As of 2:30 p.m. ET, the Dow Jones Industrial Average (INDEXDJX:DJI) fell 42.2 points, or 0.27%, to 15983, the S&P 500 (INDEXSP:GSPC) dipped 5.1 points, or 0.28%, to 1803 and the Nasdaq Composite (NASDAQ:IXIC) slipped 7.8 points, or 0.19%, to 4061.

The S&P has surged 27% this year, as investors have benefited from the Federal Reserve's massive bond-buying program and bottom-line growth in corporate America. The pace on the Street has slowed down this week amid a dearth of economic data. The broad-market average is also trading at record highs.

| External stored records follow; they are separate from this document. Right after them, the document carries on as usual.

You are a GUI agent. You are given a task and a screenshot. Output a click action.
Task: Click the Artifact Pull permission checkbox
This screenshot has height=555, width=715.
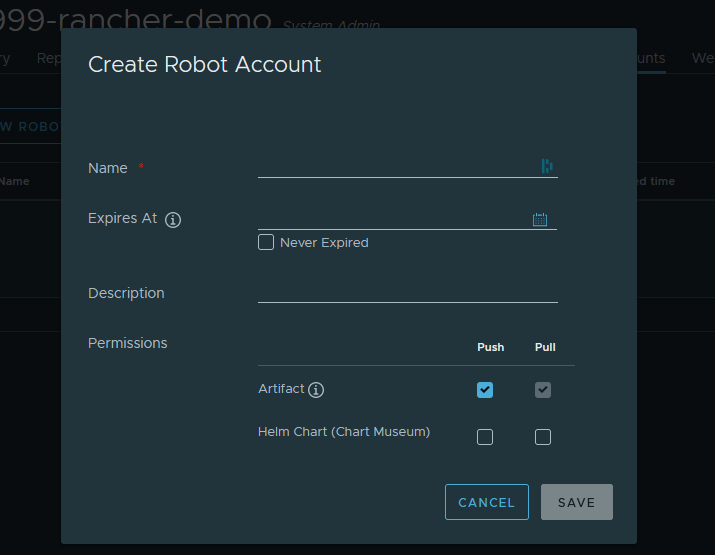point(543,390)
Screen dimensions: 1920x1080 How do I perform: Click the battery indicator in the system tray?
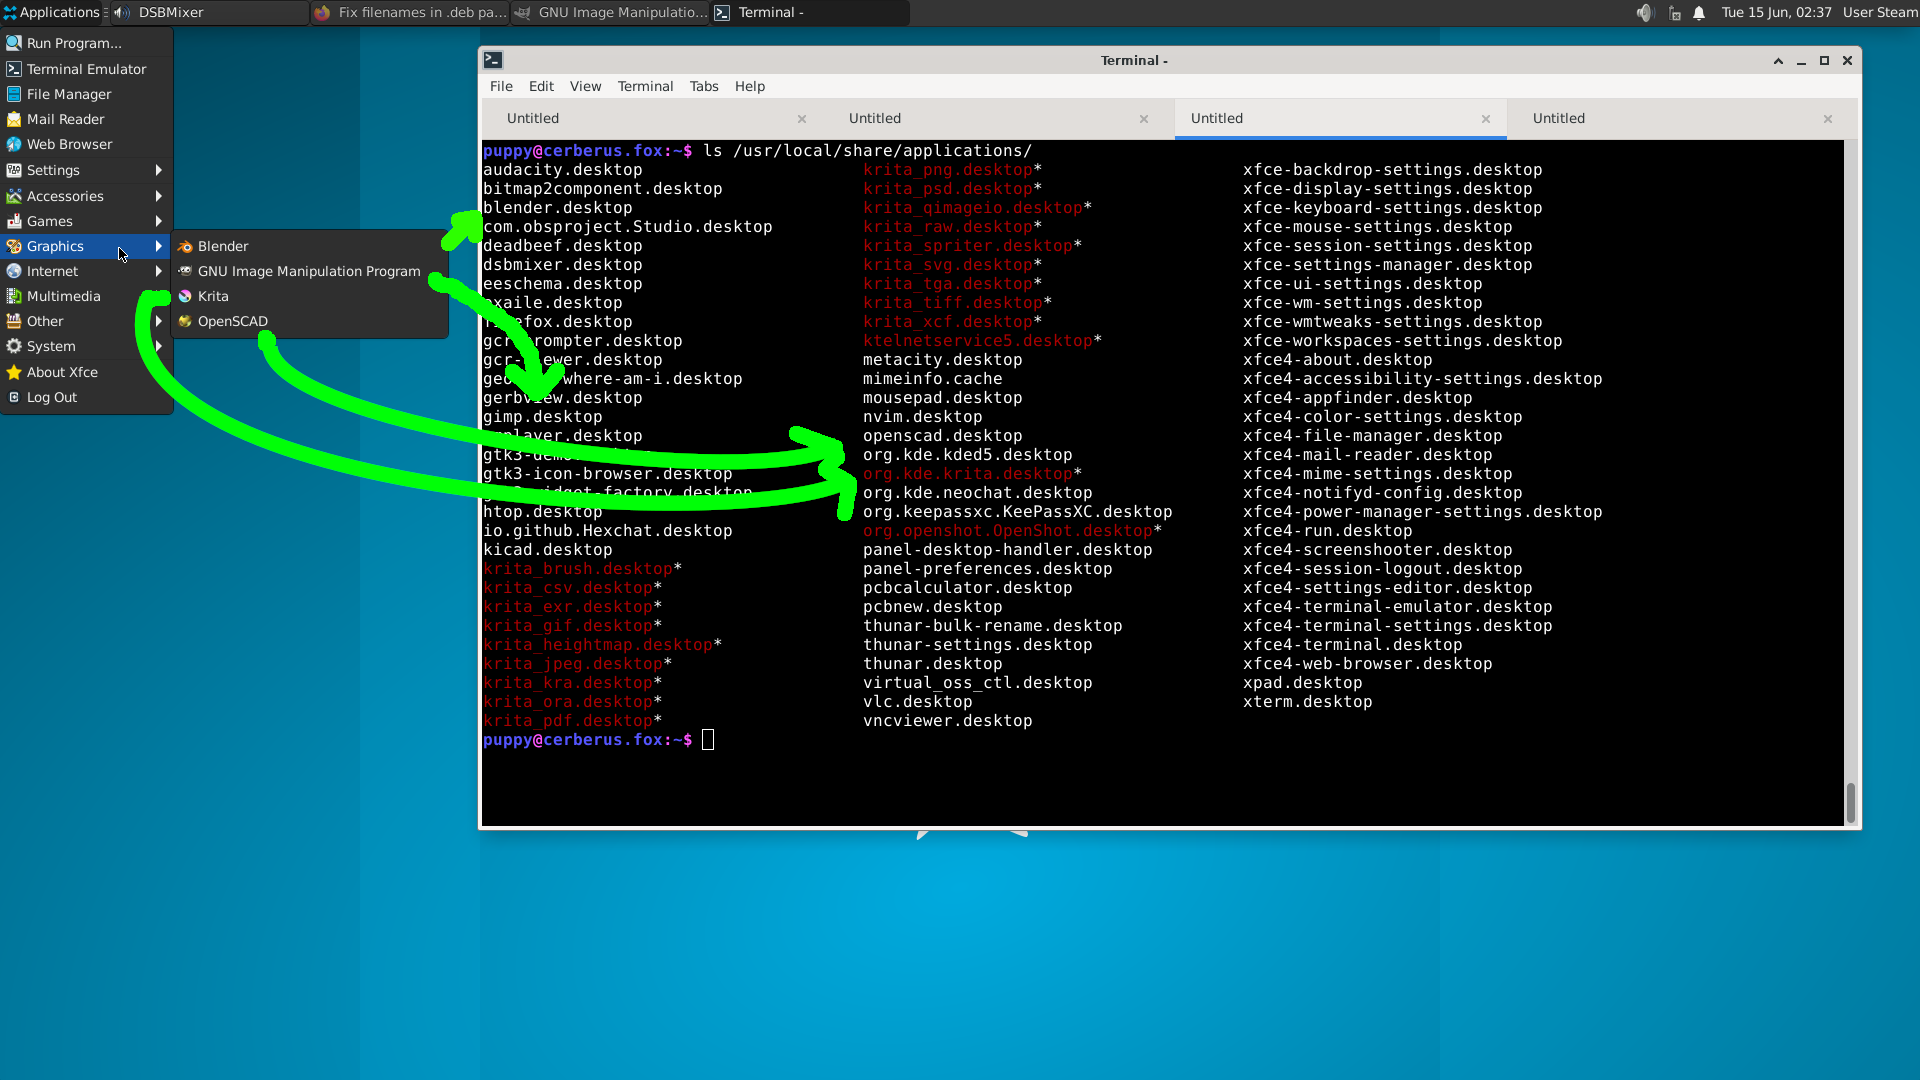click(1673, 13)
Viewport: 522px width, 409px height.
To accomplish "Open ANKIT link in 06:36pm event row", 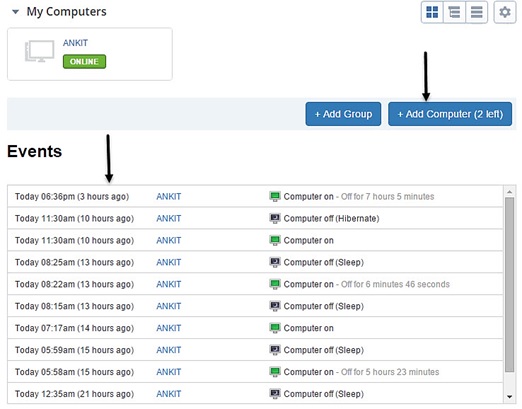I will (x=169, y=197).
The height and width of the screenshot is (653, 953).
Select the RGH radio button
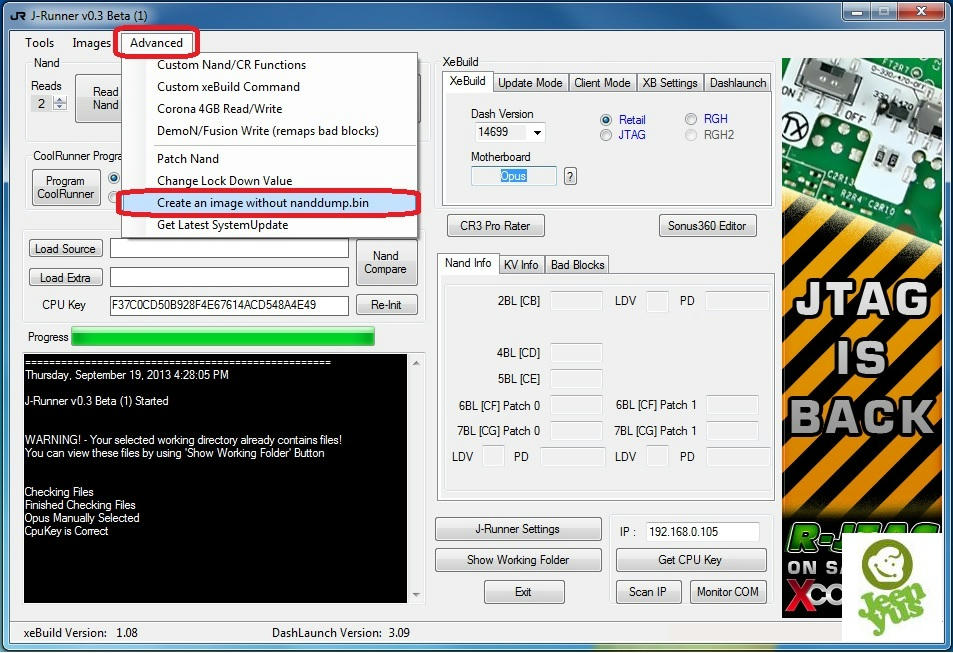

There are no major economic reports due out. However, the final Volcker rule was revealed by U.S. regulators who are set to approve it on the day. The rule, which was established in the wake of the 2008 financial crisis, will make it so banks can't trade with their own money and take on other risky behavior.

Fifth & Pacific (NYSE:FNP) said it would sell its Lucky Brand Jeans business for $225 million. Lululemon Athletica (NYSE:LULU) said Chip Wilson, its non-executive chairman, will step down. The Treasury Department sold its remaining holdings in General Motors (NYSE:GM).

In commodities, U.S. crude oil futures jumped $1.21, or 1.2%, to $98.54 a barrel. Wholesale New York Harbor gasoline rose 0.79% to $2.697 a gallon. Gold gained $13.60, or 1.1%, to $1,248 a troy ounce.